On Sept. 5, 2017, 100,000 young Americans headed to local restaurants where they work as servers, chefs, managers and operators. It should have been like any other day, but on that day, the Trump Administration announced an end date for the Deferred Action for Childhood Arrivals program (DACA).
That decision triggered a national debate over the status of 800,000 “Dreamers,” brought here by their immigrant parents. On April 24, a federal judge rejected the administration’s justification for ending the DACA program and created a timetable for the program’s renewal.
The National Restaurant Association supports DACA recipients’ quest to remain in the United States. Here, Cicely Simpson, our executive vice president of public affairs, outlines why we are urging Congress and the Administration to find a solution that provides a lawful path to their permanent residency.

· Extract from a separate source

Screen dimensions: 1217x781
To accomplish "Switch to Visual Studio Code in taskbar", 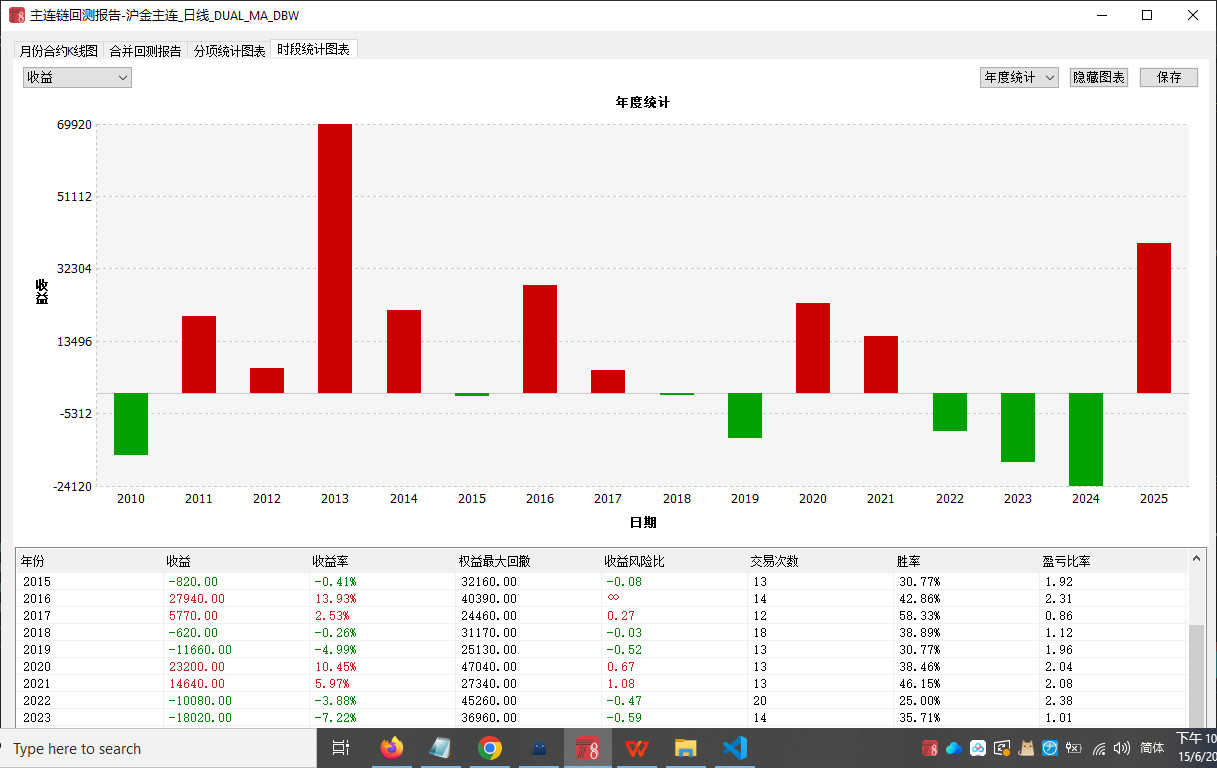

The ask: The National Restaurant Association ‑‑ and businesses across our country ‑‑ are standing with DACA recipients, and urging Congress and the White House to find a solution that avoids the economic damage that would result from a mass deportation of these young people.
Why it’s important: Our restaurants’ DACA-eligible employees are hard-working young people, paying their way through school or pursuing careers. Their co-workers and customers depend on them to provide an excellent dining experience. That teamwork defies distinctions based on immigration status or political perspective and is the engine that keeps our industry moving forward. We know that these people are our greatest asset.
Where we stand: A recent survey conducted by Morning Consult confirmed that Americans on both sides of the aisle agree on the need for common-sense immigration reforms. The majority support extending temporary worker visas to employees in the restaurant and hospitality industries, as well as identifying a clear path to citizenship. Two in three Americans agree that restaurant employment gives immigrants an opportunity to gain valuable skills and fill a need in our industry.
How it affects our industry’s future: Restaurants across the country are expected to add 1.8 million jobs over the next decade — a 14 percent increase. Over the same period, the U.S.-born workforce is projected to grow just 10 percent. Our immigrant and DACA-eligible employees help us meet the needs of a fast-growing industry, strengthen our economy and help restaurants better serve their customers.
What our lawmakers need to do: Finding a permanent DACA solution is Congress’s most pressing responsibility. We also need comprehensive immigration reform that ensures Dreamers can continue living in this country and fulfill vital roles in our economy. Immigration reform starts with a secure border, but we … also need a clear path to legalization for the more than 11 million undocumented people in America. These individuals often pay taxes and contribute to their communities, but live in fear of deportation.
Why diversity is important: Our industry’s workforce reflects the diversity that makes our country great. It is the fabric of America. Today, 45 percent of restaurant chefs are foreign-born, as are 24 percent of restaurant managers. Legal immigrants are major contributors to America’s restaurants, often climbing the ranks to open their own restaurants and create even more jobs.
Fixing our broken immigration system won’t be easy, but restaurants and their foreign-born employees are depending on Congress to pass responsible reforms and for the Administration to support them.